» **Work to do**
Return everything in the entries from the line containing "Open FINAL FANTASY IX banner image" down to the line containing "Given: Click the green checkmark success icon", with both of those lines included. Leave the pictures out of your answer.

::: Raw records :::

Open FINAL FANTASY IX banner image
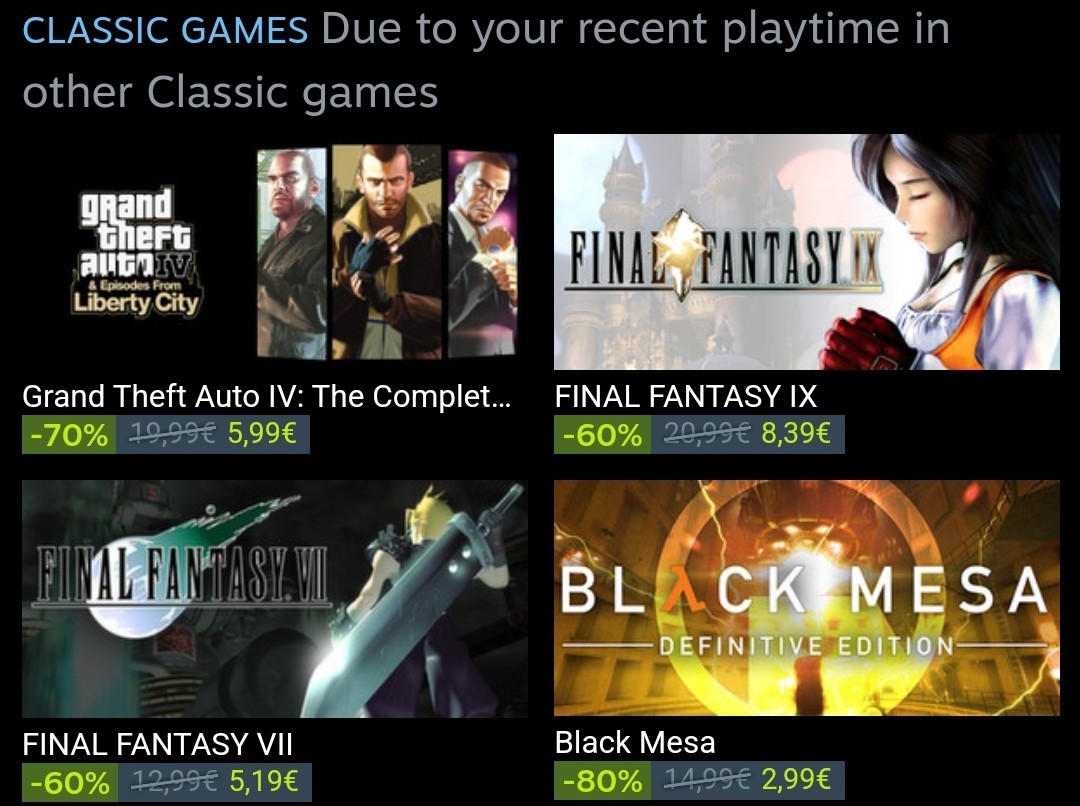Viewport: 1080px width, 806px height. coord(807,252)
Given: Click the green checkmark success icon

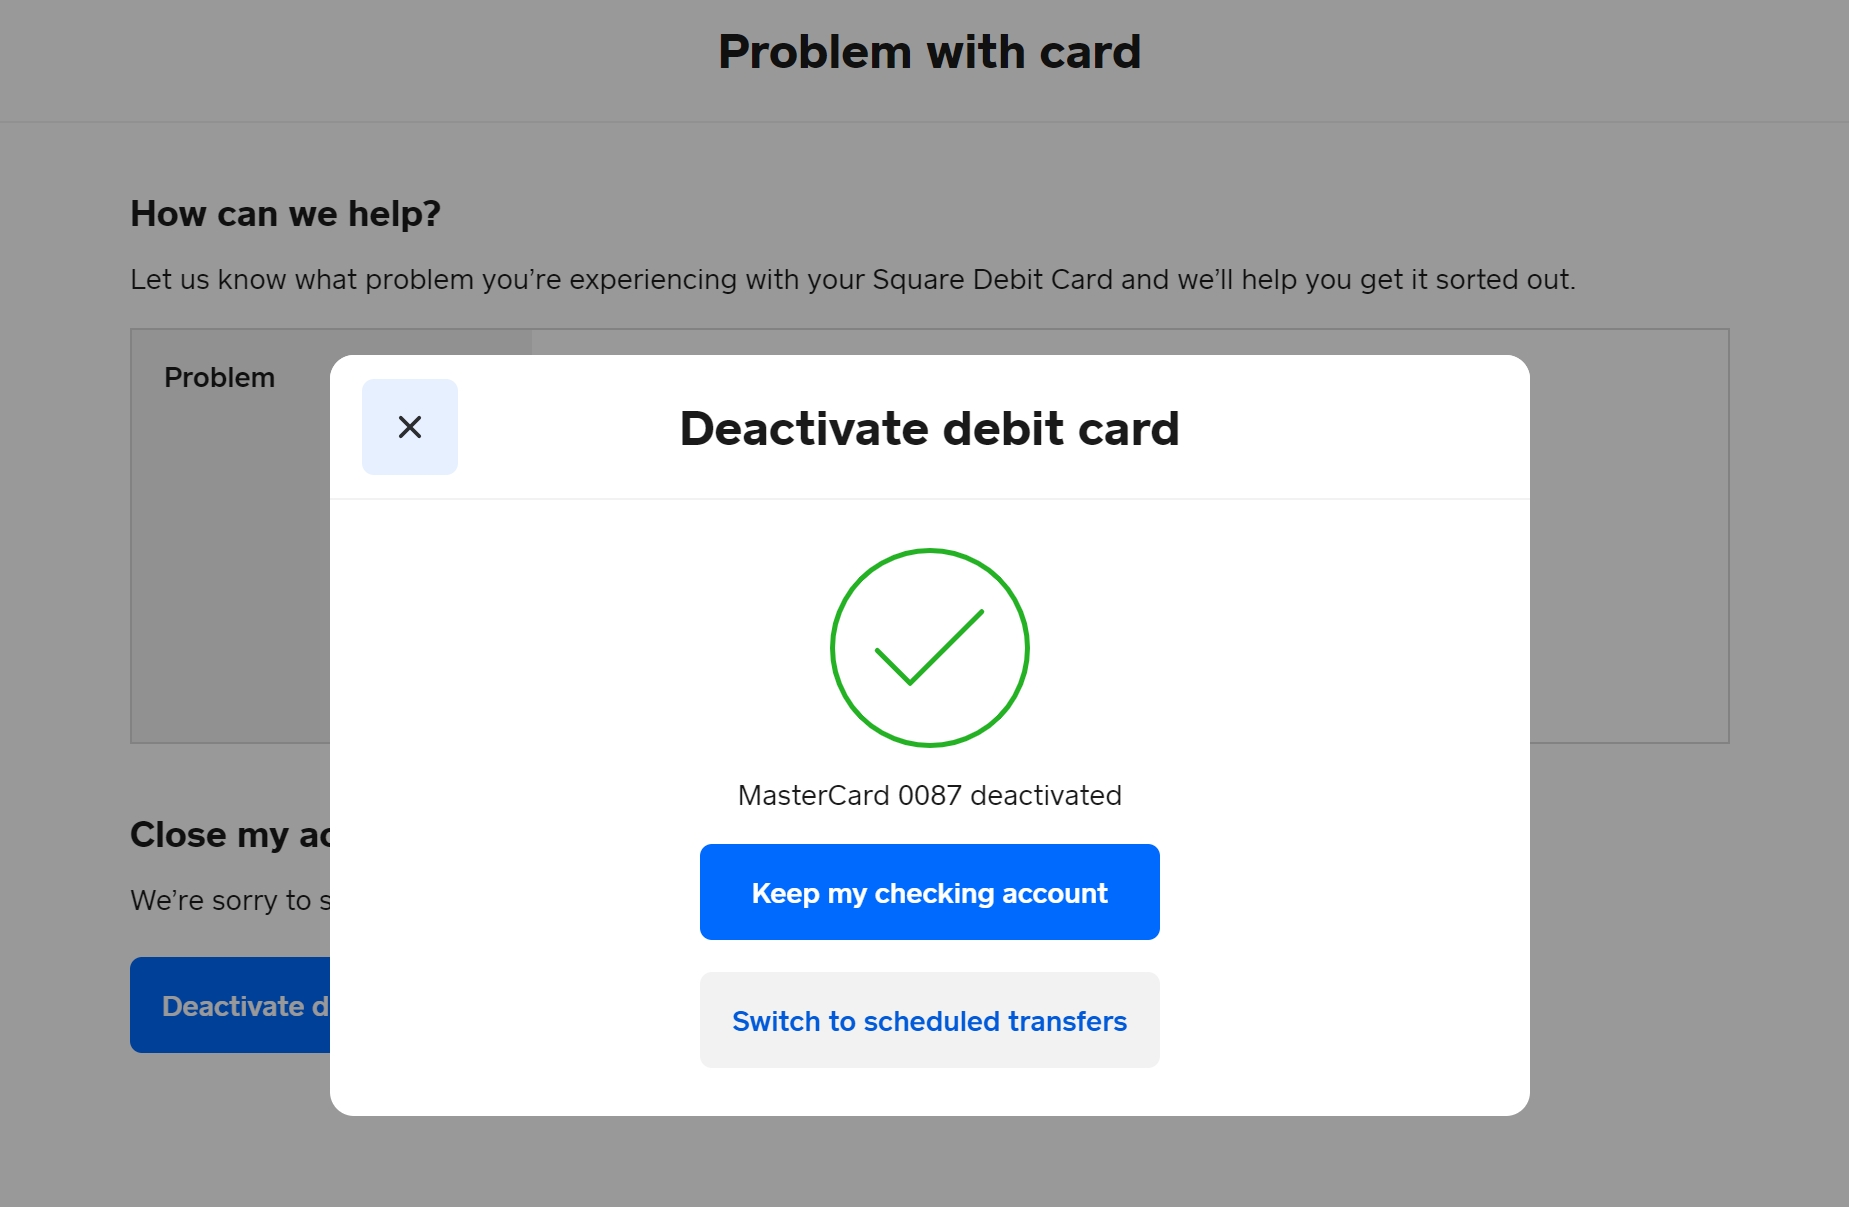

:::
::: Raw records :::

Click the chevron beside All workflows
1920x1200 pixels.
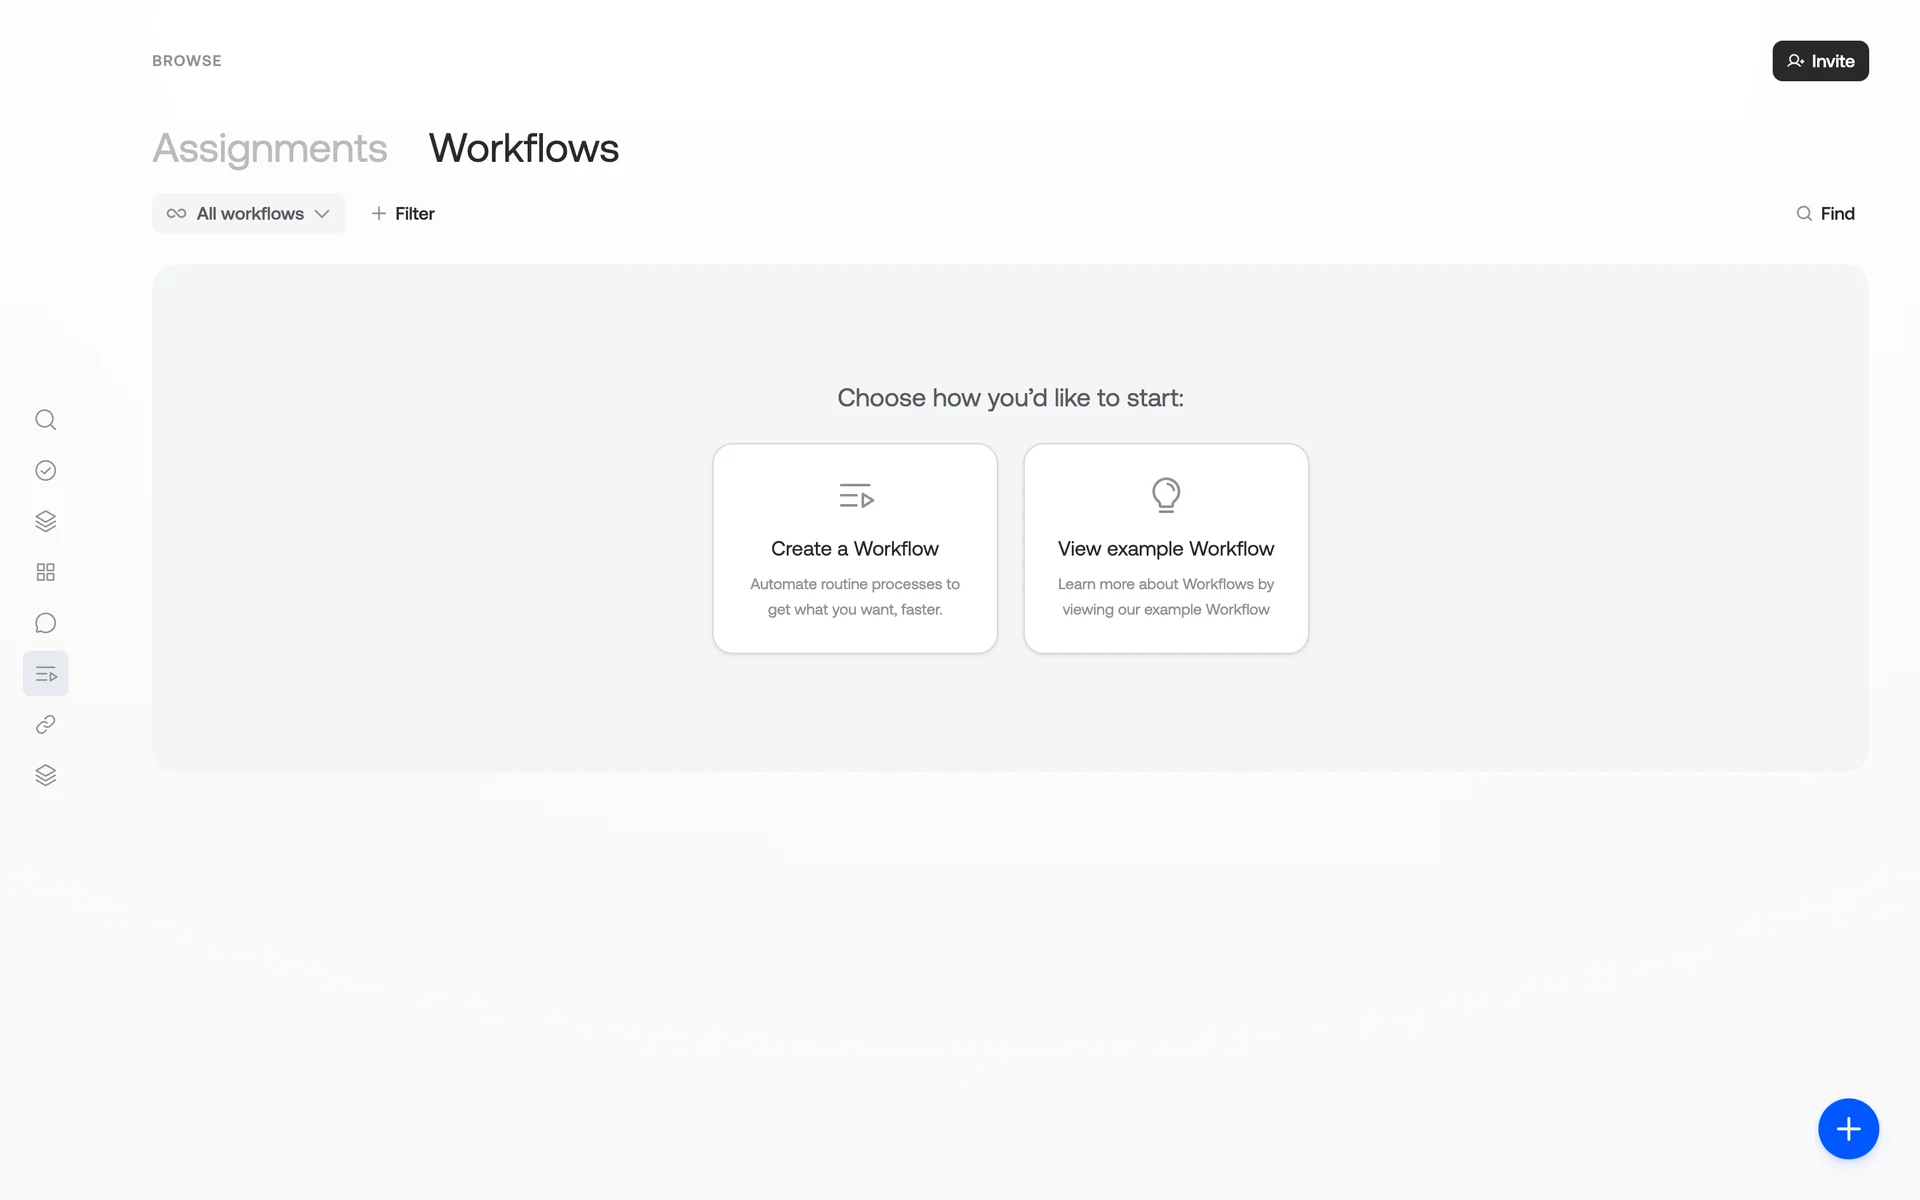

:::

» **Result**
Open FINAL FANTASY IX banner image
Viewport: 1080px width, 806px height. coord(807,252)
Given: Click the green checkmark success icon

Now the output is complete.